Australian playwright

Finegan Kruckemeyer (born 1981) is an Australian playwright.

==Early life==
Kruckemeyer was born in 1981 in Cork, Ireland, of a German father and Irish mother. The family moved to Adelaide, South Australia when Finegan was eight years old, and he attended Unley Primary School and Glenunga High School and became involved with Unley Youth Theatre.

==Career==
Kruckemeyer honed his skills working with Independent Theatre and Brink Productions in Adelaide, before moving to Tasmania in his mid-twenties to pursue a career as a playwright.

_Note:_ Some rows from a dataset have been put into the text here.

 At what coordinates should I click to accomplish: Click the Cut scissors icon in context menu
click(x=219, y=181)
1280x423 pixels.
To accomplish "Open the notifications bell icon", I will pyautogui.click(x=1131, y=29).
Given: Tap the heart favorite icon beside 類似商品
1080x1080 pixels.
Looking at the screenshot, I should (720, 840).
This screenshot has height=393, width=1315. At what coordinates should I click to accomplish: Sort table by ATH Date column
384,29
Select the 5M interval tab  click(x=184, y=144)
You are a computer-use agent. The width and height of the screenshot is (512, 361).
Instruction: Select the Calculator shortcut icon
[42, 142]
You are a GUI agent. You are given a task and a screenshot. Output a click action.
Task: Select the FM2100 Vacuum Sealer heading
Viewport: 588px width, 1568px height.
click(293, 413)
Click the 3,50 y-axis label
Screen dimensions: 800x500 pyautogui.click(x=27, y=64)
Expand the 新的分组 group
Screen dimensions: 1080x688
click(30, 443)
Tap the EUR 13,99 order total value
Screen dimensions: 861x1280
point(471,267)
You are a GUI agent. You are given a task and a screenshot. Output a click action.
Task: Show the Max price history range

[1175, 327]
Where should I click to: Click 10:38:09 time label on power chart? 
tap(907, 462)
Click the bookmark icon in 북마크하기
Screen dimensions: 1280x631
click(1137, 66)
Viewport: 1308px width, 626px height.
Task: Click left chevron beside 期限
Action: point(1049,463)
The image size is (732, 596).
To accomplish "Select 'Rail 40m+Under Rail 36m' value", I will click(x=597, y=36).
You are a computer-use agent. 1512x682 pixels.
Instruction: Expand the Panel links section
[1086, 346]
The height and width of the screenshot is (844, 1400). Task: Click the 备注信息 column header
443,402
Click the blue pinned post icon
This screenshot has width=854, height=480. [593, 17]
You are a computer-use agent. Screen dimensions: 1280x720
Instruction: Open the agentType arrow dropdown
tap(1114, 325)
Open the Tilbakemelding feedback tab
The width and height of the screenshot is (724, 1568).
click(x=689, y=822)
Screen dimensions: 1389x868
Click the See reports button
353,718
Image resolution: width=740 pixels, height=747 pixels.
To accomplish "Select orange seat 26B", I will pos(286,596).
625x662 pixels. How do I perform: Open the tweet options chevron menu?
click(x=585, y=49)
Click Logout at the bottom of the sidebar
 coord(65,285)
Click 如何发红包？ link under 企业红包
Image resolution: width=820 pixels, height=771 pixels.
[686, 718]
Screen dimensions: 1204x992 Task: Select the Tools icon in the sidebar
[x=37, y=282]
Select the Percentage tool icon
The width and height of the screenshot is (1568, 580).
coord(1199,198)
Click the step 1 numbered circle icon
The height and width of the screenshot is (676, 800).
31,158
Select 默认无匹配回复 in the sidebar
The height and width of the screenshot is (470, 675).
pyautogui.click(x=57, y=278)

His work has been performed in over 200 international festivals; all Australian states and territories; eight US national tours; five UK national tours; and at venues including the Sydney Opera House (six works), New York’s New Victory Theater (three works), Edinburgh’s Imaginate Festival (three works), Dublin’s Abbey Theatre, Shanghai’s Malan Flower Theatre, and Washington, D.C.’s Kennedy Center.

==Recognition and awards==
Kruckemeyer was awarded the Colin Thiele Scholarship for Creative Writing in 2002, the Jill Blewett's Playwright's Award in 2006, and the Rodney Seaborn Playwrights Award in 2010.

He was an inaugural recipient of the Sidney Myer Creative Fellowship in 2011, an award of given to mid-career creatives and thought leaders.

In 2012, he won the Helpmann Award for Children's Theatre, and he has received seven AWGIE Awards.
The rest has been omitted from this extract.